Le restaurateur regarda l’inconnu avec surprise et la moitié de son sourire s’effaça.

— Vous ne me reconnaissez pas ? interrogea Philippe avec inquiétude.

Amable branla la tête.

— Dans le temps je venais manger souvent ici, continua Philippe.

— Il y a longtemps ? demanda le propriétaire dont le regard se chargeait de suite de méfiance.
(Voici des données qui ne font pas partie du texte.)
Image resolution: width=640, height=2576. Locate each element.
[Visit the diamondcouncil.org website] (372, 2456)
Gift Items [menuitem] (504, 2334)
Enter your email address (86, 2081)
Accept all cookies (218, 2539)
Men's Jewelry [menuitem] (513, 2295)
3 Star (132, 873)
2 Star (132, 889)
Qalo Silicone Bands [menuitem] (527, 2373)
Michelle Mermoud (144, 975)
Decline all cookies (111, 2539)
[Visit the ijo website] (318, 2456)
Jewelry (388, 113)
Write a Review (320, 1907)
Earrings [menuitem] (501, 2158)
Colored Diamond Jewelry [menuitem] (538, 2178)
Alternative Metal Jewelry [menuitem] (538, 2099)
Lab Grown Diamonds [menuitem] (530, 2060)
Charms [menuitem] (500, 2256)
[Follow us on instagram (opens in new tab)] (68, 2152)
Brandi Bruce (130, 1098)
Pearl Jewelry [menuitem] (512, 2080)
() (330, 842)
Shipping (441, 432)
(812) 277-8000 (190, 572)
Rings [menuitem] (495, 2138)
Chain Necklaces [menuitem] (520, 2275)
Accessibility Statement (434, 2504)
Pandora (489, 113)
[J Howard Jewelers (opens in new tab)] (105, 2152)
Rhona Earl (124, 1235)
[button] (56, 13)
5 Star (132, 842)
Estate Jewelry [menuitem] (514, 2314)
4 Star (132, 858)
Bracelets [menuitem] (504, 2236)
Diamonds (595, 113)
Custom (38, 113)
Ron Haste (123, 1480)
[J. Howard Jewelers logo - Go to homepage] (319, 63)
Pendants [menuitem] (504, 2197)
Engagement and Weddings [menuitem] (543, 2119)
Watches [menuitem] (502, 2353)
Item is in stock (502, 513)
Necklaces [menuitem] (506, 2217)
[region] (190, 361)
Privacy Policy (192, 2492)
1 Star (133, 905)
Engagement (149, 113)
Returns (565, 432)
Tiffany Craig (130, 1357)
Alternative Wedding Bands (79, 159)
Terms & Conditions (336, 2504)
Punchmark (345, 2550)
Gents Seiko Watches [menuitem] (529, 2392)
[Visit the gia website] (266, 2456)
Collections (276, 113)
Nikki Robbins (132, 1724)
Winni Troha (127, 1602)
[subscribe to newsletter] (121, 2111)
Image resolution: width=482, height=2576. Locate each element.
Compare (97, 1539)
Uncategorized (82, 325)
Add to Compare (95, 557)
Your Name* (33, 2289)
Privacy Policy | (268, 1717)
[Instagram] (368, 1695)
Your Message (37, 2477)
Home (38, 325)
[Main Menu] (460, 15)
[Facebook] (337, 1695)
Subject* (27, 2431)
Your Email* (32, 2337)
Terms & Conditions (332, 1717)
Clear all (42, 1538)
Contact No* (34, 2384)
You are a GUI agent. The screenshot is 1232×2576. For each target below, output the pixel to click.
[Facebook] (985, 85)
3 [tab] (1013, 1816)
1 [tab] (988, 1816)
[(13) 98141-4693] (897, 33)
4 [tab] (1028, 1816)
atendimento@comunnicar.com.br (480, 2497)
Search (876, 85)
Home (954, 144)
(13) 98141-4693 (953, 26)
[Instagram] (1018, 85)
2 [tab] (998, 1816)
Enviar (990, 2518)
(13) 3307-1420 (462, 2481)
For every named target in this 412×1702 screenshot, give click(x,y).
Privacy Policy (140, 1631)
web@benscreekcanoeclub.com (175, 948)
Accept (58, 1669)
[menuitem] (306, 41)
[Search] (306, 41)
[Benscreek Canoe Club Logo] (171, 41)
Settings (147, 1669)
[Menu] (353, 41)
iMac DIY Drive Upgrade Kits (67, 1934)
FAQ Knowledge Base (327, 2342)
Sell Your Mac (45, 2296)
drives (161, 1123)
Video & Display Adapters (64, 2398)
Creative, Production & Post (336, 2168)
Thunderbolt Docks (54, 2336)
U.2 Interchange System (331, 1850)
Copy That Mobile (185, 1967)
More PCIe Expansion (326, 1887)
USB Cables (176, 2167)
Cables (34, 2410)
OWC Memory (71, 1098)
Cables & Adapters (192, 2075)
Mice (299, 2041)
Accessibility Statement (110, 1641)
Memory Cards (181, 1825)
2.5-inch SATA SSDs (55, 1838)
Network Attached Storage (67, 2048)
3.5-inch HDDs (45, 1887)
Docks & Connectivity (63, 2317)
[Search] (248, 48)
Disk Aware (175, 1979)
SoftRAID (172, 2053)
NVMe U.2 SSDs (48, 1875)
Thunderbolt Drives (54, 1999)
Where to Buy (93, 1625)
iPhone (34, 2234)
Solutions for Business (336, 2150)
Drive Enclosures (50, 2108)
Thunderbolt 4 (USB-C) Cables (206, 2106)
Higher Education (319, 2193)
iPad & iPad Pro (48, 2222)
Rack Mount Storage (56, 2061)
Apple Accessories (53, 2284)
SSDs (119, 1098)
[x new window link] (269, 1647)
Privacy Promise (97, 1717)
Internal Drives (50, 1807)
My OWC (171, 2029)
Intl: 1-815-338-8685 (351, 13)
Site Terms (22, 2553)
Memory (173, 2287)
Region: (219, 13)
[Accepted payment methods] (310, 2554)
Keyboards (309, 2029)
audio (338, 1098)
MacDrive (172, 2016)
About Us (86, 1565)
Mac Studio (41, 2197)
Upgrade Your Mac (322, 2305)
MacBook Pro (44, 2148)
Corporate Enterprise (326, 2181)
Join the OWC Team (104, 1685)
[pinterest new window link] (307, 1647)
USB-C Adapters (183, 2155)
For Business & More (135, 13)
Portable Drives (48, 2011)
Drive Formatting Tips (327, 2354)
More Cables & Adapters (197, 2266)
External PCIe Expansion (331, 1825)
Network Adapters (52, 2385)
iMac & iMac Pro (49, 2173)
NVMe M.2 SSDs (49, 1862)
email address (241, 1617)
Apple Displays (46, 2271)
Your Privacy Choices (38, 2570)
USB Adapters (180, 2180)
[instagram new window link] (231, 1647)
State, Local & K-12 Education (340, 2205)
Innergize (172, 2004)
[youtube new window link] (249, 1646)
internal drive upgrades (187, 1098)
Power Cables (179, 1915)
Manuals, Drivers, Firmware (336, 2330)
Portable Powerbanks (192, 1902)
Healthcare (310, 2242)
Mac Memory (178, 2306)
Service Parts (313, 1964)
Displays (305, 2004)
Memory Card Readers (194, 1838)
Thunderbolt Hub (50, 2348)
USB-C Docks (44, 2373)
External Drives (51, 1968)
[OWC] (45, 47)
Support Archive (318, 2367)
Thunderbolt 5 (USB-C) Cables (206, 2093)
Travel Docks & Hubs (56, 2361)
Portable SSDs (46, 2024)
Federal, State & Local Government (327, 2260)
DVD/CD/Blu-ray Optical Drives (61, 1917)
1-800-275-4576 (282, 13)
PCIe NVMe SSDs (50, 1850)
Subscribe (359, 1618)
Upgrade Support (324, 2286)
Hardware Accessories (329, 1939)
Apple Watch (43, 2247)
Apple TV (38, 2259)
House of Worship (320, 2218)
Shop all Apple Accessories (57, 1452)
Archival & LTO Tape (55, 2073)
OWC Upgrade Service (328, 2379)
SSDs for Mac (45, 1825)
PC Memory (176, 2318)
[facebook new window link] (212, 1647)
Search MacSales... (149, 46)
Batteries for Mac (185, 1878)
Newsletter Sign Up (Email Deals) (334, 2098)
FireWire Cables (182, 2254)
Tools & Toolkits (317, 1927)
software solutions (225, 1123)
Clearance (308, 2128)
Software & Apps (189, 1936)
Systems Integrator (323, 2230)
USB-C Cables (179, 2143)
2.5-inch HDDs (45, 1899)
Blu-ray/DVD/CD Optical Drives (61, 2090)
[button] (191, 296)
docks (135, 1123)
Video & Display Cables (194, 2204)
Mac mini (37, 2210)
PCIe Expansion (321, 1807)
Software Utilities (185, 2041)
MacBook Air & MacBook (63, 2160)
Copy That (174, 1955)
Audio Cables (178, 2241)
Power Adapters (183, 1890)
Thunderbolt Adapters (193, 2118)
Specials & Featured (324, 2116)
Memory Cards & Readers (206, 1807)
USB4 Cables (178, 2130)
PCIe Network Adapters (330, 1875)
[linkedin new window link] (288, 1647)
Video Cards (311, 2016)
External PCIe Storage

— Deux ou trois ans, je pense.

— Ah ! Votre nom ?… Peut-être que…

— Monsieur Beaudoin, je ne me rappelle pas vous avoir jamais dit mon nom, et je pourrais ajouter…

— N’importe ! interrompit Amable en perdant le reste de son sourire, dites toujours !

— Je m’appelle Philippe Danjou, répondit le jeune homme qui voyait avec épouvante se renfrogner la mine du restaurateur.

Le bossu fit semblant de chercher dans son souvenir. Puis, hochant la tête, dit :

— Non… je ne me rappelle pas votre nom.

— Oh ! je suis pas mal certain que je ne vous l’ai jamais dit.

— Désirez-vous manger, monsieur ? interrogea Amable Beaudoin en retrouvant une partie de son sourire.

— Oui, monsieur Beaudoin. Mais, voyez-vous… je n’ai pas d’argent.

Il en avait coûté bien fort à Philippe pour exprimer sa détresse, et il n’avait pu s’empêcher de rougir sous l’œil soupçonneux de celui qui, maintenant, le regardait avec des sourcils touffus et très foncés.

— Vous n’avez pas d’argent ?

— Non.

— Pas même vingt-cinq sous ?

— Pas même, monsieur Beaudoin.

— Et vous pensez que je nourris les passants pour des prunes ? La voix du bossu était, cette fois, dure et ironique.

— Non, non, monsieur Beaudoin, voulut expliquer Philippe, je sais bien…

Amable interrompit le jeune homme :

— Attendez un moment, dit-il en désignant au jeune homme des personnes qui s’approchaient du grillage.

Selon toutes apparences, ces personnes étaient des ouvriers. Ils s’approchèrent pour régler la dépense.

L’un d’eux avait exhibé une jolie liasse de billets de banque. Philippe jeta à l’homme un regard d’envie. Le bossu, à présent, souriait largement tout en rendant la monnaie ou en s’informant de la santé de ses clients.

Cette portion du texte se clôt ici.